RECORDED DATA:
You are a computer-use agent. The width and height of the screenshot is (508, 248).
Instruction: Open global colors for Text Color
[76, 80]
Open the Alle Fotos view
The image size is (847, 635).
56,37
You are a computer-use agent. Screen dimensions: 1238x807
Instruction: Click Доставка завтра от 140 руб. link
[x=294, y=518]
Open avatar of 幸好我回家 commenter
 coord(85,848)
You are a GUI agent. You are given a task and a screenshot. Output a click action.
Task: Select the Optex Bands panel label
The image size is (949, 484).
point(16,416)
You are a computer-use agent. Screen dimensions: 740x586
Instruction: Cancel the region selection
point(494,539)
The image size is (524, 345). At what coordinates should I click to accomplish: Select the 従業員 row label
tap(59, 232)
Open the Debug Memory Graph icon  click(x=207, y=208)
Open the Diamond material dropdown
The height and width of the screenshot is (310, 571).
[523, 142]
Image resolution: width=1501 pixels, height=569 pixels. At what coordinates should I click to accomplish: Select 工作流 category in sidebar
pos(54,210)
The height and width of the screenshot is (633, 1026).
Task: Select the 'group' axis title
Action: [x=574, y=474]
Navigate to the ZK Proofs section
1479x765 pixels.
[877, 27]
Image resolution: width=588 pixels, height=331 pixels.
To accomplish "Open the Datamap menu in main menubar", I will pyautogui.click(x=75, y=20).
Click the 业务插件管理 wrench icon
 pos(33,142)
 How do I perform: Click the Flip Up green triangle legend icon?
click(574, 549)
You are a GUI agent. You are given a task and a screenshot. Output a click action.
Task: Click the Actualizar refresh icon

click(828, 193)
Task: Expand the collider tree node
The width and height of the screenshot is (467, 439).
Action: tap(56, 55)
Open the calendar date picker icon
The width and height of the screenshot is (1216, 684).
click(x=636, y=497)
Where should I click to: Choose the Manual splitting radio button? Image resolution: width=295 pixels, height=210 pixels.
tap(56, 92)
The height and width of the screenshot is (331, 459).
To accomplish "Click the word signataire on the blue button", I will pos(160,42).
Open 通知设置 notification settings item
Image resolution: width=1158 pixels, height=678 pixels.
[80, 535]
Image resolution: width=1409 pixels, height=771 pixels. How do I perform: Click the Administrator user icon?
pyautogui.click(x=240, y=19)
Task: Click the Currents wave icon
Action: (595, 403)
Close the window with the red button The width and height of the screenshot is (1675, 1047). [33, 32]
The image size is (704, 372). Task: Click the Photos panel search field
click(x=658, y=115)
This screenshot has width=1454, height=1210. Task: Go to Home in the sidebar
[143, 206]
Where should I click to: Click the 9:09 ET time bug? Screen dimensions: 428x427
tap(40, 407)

WRITTEN INSTRUCTION:
Can you convert these lines into a JSON list of strings, one string per line, with blank lines left out?

EXERCISE RESPONSE:
[
  "You are a computer-use agent. The width and height of the screenshot is (508, 248).",
  "Instruction: Open global colors for Text Color",
  "[76, 80]",
  "Open the Alle Fotos view",
  "The image size is (847, 635).",
  "56,37",
  "You are a computer-use agent. Screen dimensions: 1238x807",
  "Instruction: Click Доставка завтра от 140 руб. link",
  "[x=294, y=518]",
  "Open avatar of 幸好我回家 commenter",
  " coord(85,848)",
  "You are a GUI agent. You are given a task and a screenshot. Output a click action.",
  "Task: Select the Optex Bands panel label",
  "The image size is (949, 484).",
  "point(16,416)",
  "You are a computer-use agent. Screen dimensions: 740x586",
  "Instruction: Cancel the region selection",
  "point(494,539)",
  "The image size is (524, 345). At what coordinates should I click to accomplish: Select the 従業員 row label",
  "tap(59, 232)",
  "Open the Debug Memory Graph icon  click(x=207, y=208)",
  "Open the Diamond material dropdown",
  "The height and width of the screenshot is (310, 571).",
  "[523, 142]",
  "Image resolution: width=1501 pixels, height=569 pixels. At what coordinates should I click to accomplish: Select 工作流 category in sidebar",
  "pos(54,210)",
  "The height and width of the screenshot is (633, 1026).",
  "Task: Select the 'group' axis title",
  "Action: [x=574, y=474]",
  "Navigate to the ZK Proofs section",
  "1479x765 pixels.",
  "[877, 27]",
  "Image resolution: width=588 pixels, height=331 pixels.",
  "To accomplish \"Open the Datamap menu in main menubar\", I will pyautogui.click(x=75, y=20).",
  "Click the 业务插件管理 wrench icon",
  " pos(33,142)",
  " How do I perform: Click the Flip Up green triangle legend icon?",
  "click(574, 549)",
  "You are a GUI agent. You are given a task and a screenshot. Output a click action.",
  "Task: Click the Actualizar refresh icon",
  "click(828, 193)",
  "Task: Expand the collider tree node",
  "The width and height of the screenshot is (467, 439).",
  "Action: tap(56, 55)",
  "Open the calendar date picker icon",
  "The width and height of the screenshot is (1216, 684).",
  "click(x=636, y=497)",
  "Where should I click to: Choose the Manual splitting radio button? Image resolution: width=295 pixels, height=210 pixels.",
  "tap(56, 92)",
  "The height and width of the screenshot is (331, 459).",
  "To accomplish \"Click the word signataire on the blue button\", I will pos(160,42).",
  "Open 通知设置 notification settings item",
  "Image resolution: width=1158 pixels, height=678 pixels.",
  "[80, 535]",
  "Image resolution: width=1409 pixels, height=771 pixels. How do I perform: Click the Administrator user icon?",
  "pyautogui.click(x=240, y=19)",
  "Task: Click the Currents wave icon",
  "Action: (595, 403)",
  "Close the window with the red button The width and height of the screenshot is (1675, 1047). [33, 32]",
  "The image size is (704, 372). Task: Click the Photos panel search field",
  "click(x=658, y=115)",
  "This screenshot has width=1454, height=1210. Task: Go to Home in the sidebar",
  "[143, 206]",
  "Where should I click to: Click the 9:09 ET time bug? Screen dimensions: 428x427",
  "tap(40, 407)"
]